Pengadilan Negeri Indramayu menjatuhkan hukuman mati kepada Ririn, terdakwa dalam kasus pembunuhan berencana terhadap satu keluarga di Desa Paoman, Kabupaten Indramayu, Jawa Barat. Putusan tersebut dibacakan dalam sidang yang digelar pada Rabu (8/7/2026).
Vonis yang dijatuhkan majelis hakim sesuai dengan tuntutan yang sebelumnya diajukan oleh jaksa penuntut umum (JPU).

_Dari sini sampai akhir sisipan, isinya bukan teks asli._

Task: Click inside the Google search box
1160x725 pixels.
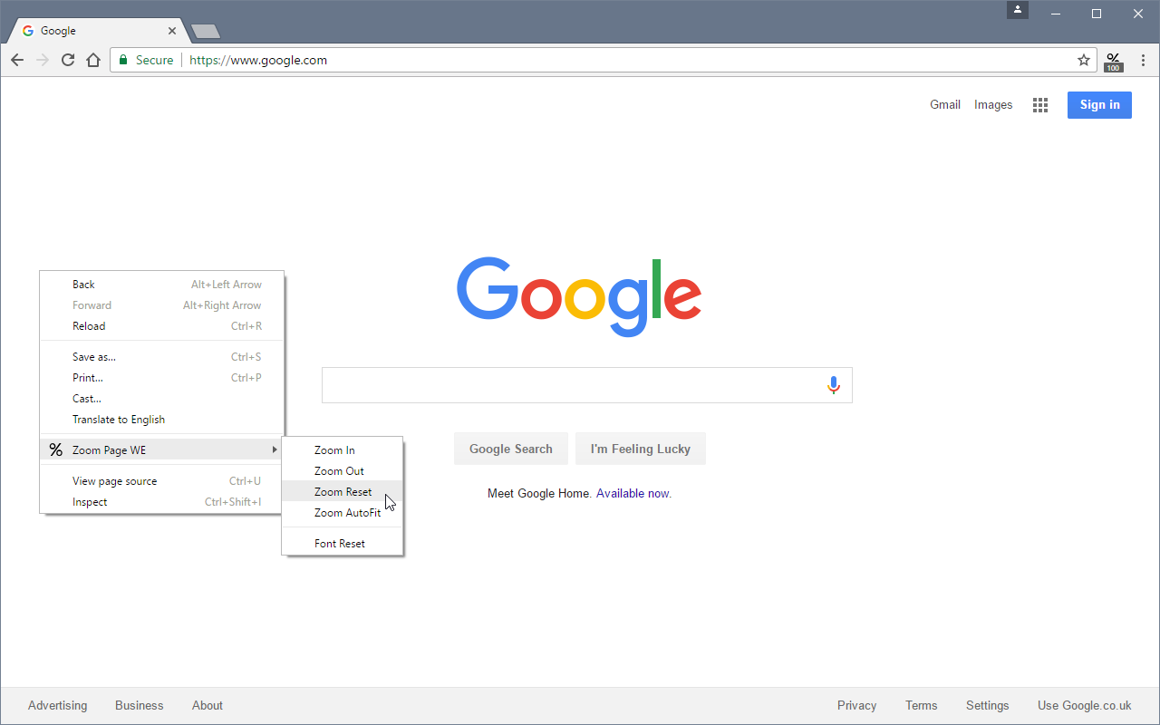Action: pos(571,385)
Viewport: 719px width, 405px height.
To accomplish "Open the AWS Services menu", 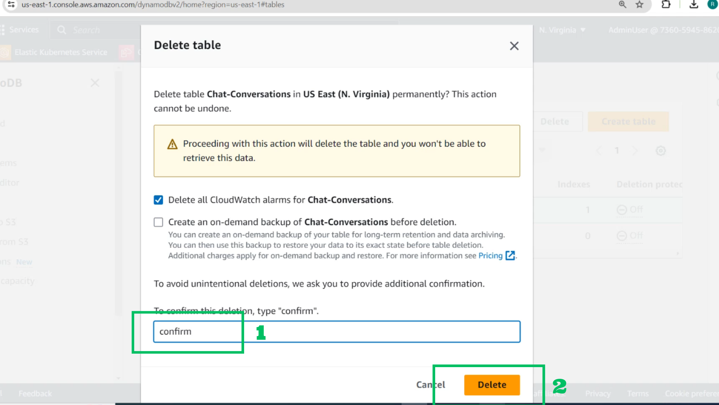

Sebelum putusan dibacakan, agenda persidangan sempat mengalami penundaan karena majelis hakim membutuhkan tambahan waktu untuk melakukan musyawarah sebelum menetapkan keputusan akhir.

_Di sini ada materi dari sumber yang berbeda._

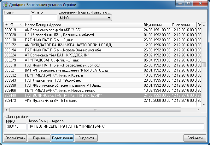Click the Фільтр filter input field

pyautogui.click(x=44, y=18)
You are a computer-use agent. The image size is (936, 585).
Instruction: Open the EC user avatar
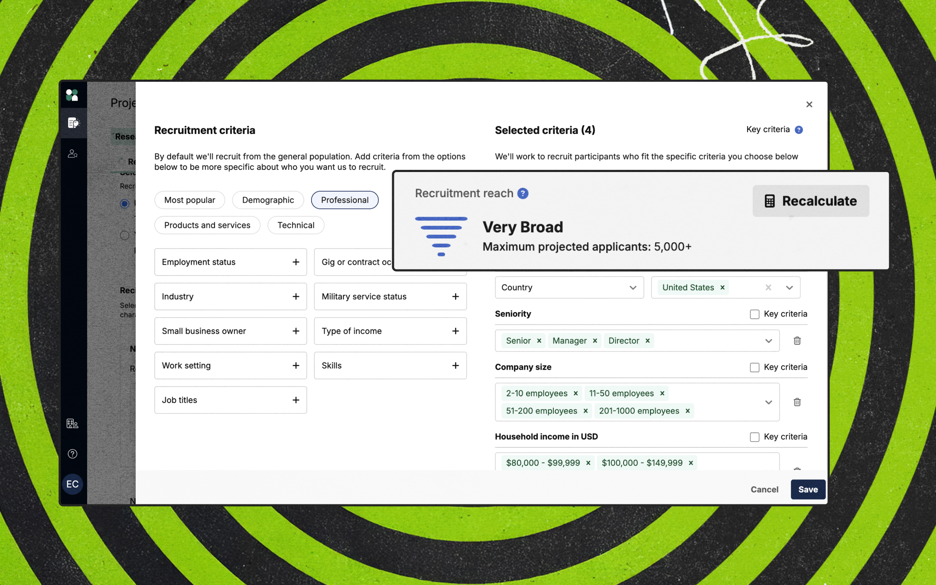coord(72,484)
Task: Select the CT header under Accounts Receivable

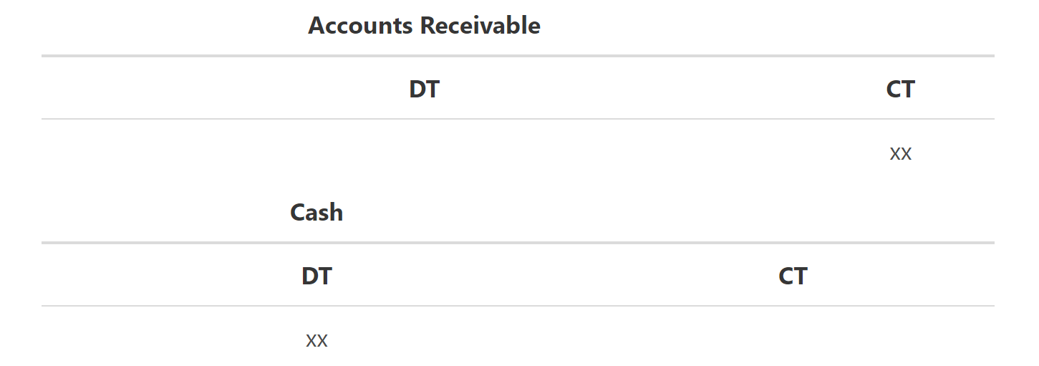Action: click(x=900, y=90)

Dalam perkara yang sama, terdakwa lain bernama Priyo lebih dahulu menerima putusan berupa pidana penjara seumur hidup pada Jumat (3/7). Hukuman tersebut bahkan lebih berat dibandingkan tuntutan jaksa yang sebelumnya meminta agar Priyo dipidana selama 20 tahun.
Kedua terdakwa dinyatakan didakwa melanggar Pasal 459 Undang-Undang Nomor 1 Tahun 2023 tentang Kitab Undang-Undang Hukum Pidana (KUHP) juncto Pasal 20 huruf c KUHP mengenai tindak pidana pembunuhan berencana yang dilakukan secara bersama-sama. Selain itu, keduanya juga dijerat dengan Pasal 80 ayat (3) Undang-Undang Nomor 35 Tahun 2014 tentang Perlindungan Anak.

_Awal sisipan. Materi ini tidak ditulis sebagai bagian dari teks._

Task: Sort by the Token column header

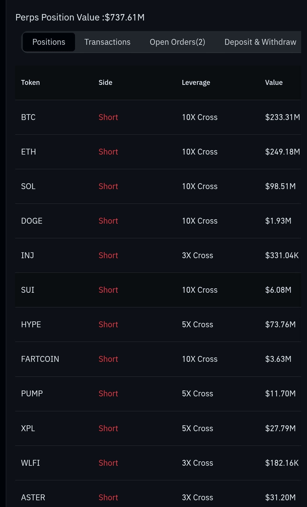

Menanggapi putusan tersebut, Kepala Seksi Tindak Pidana Umum Kejaksaan Negeri Indramayu, Eko Supramurbada, yang mewakili Kepala Kejaksaan Negeri Indramayu, Niko, menyatakan pihaknya menghormati seluruh pertimbangan hukum yang telah diputuskan oleh majelis hakim.
Menurut Eko, keputusan yang dibacakan di persidangan merupakan hasil penilaian independen majelis hakim terhadap seluruh fakta dan alat bukti yang telah diperiksa selama proses persidangan berlangsung.